The Cloud Dilemma: Balancing Observability at Scale

Jun 25, 2025

Modern engineering teams face a fundamental tension: cloud observability promises deep insight, but achieving it often forces trade-offs. Such dilemmas can hamper visibility or agility unless you rethink the architecture. CtrlB’s unified observability data lake is designed to eliminate the tradeoffs. It ingests any schema, stores data natively on cloud object storage, and runs hybrid-search queries via a serverless, MPP query engine. We’ll talk about 5 dilemmas here:

Complexity vs. Control

Observability solutions today sit between two extremes. Using a managed SaaS (e.g., Datadog, Azure Sentinel, Splunk Cloud) offers ease of use but locks you into hidden constraints and often incurs additional costs (e.g., egress, billing tiers). Running open-source stacks (Elastic, Loki, Prometheus, etc.) on your cloud gives control, but at the price of great complexity and maintenance overhead. In practice, teams find themselves burdened with managing indices, clusters, and pipelines just to keep the lights on. Self-hosting stacks like ELK on SSD drives up cost and complexity.

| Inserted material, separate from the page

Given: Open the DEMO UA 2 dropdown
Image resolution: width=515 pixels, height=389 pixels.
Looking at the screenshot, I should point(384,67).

All your telemetry data lives in our object storage (S3). We support any schema of observability, security, or analytics data with full SQL and hybrid search. In plain terms, you no longer need separate systems for logs, traces, services, or alerts; all data lands in one platform. In practice, that means fewer moving parts and more centralised control, without sacrificing the flexibility to ask any question of your data. CtrlB is more cost-effective than most SaaS observability vendors, and its total cost of ownership is significantly lower than self-hosting Elastic.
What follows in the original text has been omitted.